Liste os usuários de água que o texto sobre a crise da água cita entre parênteses na frase iniciada por "Podemos fazer com que todos os usuários de água".

§ TEXTO FORNECIDO
::::::::::

Temos agora que lutar contra esta criatura que se volta contra o criador, nossa própria sociedade, e seu modo de vida. Quais medidas tomaremos? Podemos começar repensando a forma como construímos nossas cidades, repensar os modelos econômicos que optamos por seguir, rediscutir as diversas injustiças ambientais e sociais que constroem tantos espaços de segregação e desigualdades. E com isso, repensar nossa própria participação na vida política da cidade e a gestão que se faz das águas, que também é de nossa responsabilidade. Para isso temos que olhar nas origens do problema, entender que a crise atual de abastecimento de água é um reflexo de um modelo social e econômico. É necessário entender que o problema é de uma escala estrutural e deve ser tratado como tal.

Outra situação sensível é tentar resolver apenas o problema de oferta de água. Para isto temos diversas soluções e o racionamento para o usuário final é a mais simplista delas. Podemos retirar mais água dos rios, como já foi proposto, e sacrificar todo um complexo sistema ecológico que se estende por centenas de quilômetros – por hora esquecemos que o rio e os peixes também têm direito à água, garantido inclusive por lei. 

Podemos fazer com que todos os usuários de água (incluído a mineração, as indústrias e também a agricultura irrigada e de grande porte) utilizem menos água. Mas, para isso, é preciso olhar para nosso próprio umbigo e não nos desassociarmos desta crise. É fundamental a participação social na gestão das águas. É fundamental não perdermos de vista o governo que elegemos suas promessas e seus acordos. É fundamental discutir seriamente a questão com toda a sociedade, mas é imprescindível que essa discussão permeie os locais em que haja encontro entre o poder público, as empresas e a sociedade civil, locais de decisão coletiva como os comitês de bacias. É importante desenvolvermos uma energia vital de compromisso com o outro, com o ambiente e com a vida. Para todas essas questões necessitaríamos de um modelo solidário e sério de gestão territorial e de recursos hídricos e isso, infelizmente, ainda não temos.

Essencialmente é importante que o conflito seja explicitado em toda a sua complexidade. A população tem direito de saber que sua água está sendo usada para produzir um refrigerante e não para chegar à torneira ou ainda para lavar minério ao invés de ir para o banho. O Estado tende a evitar o conflito e não aplicar a própria lei que ele criou, simplesmente porque irá impactar algumas poucas grandes empresas. A sociedade bem informada sobre a questão poderá entender até que ponto o racionamento de água é importante, assim como as limitações desse instrumento. O racionamento ajuda a diminuir o problema de agora, mas não enfrenta a questão central: os conflitos e diferentes usos da água na Região Metropolitana de Belo Horizonte.

::::::::::

§ Dados coletados
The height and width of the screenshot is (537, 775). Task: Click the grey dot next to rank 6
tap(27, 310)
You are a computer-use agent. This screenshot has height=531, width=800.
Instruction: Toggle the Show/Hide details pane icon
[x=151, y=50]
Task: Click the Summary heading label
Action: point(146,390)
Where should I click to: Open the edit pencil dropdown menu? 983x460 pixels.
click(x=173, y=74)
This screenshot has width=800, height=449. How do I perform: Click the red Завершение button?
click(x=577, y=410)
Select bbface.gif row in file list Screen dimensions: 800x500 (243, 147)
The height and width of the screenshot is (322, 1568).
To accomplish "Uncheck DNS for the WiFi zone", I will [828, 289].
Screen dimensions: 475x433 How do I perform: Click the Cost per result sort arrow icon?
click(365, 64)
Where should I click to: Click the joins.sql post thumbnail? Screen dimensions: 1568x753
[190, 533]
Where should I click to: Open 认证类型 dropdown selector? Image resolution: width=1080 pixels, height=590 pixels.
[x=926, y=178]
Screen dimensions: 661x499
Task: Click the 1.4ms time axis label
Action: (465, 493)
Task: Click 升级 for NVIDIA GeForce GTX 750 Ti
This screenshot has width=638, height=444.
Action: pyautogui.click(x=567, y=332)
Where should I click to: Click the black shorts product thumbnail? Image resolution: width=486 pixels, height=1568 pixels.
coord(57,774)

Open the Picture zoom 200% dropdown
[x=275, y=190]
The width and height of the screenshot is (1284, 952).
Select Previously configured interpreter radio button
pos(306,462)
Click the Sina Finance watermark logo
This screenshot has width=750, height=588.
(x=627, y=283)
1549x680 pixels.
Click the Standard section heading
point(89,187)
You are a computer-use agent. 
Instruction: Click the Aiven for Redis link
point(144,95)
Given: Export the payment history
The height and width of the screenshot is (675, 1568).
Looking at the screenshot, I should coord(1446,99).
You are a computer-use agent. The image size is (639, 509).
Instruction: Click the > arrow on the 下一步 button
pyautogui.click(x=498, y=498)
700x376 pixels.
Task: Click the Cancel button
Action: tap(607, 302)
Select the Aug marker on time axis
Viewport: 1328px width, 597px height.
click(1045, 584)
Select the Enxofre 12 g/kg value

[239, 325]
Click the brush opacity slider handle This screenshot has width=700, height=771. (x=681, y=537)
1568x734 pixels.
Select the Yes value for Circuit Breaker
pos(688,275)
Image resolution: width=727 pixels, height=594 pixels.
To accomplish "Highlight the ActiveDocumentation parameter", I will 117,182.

::::::::::

§ RESULTADO DA TAREFA
- a mineração
- as indústrias
- a agricultura irrigada e de grande porte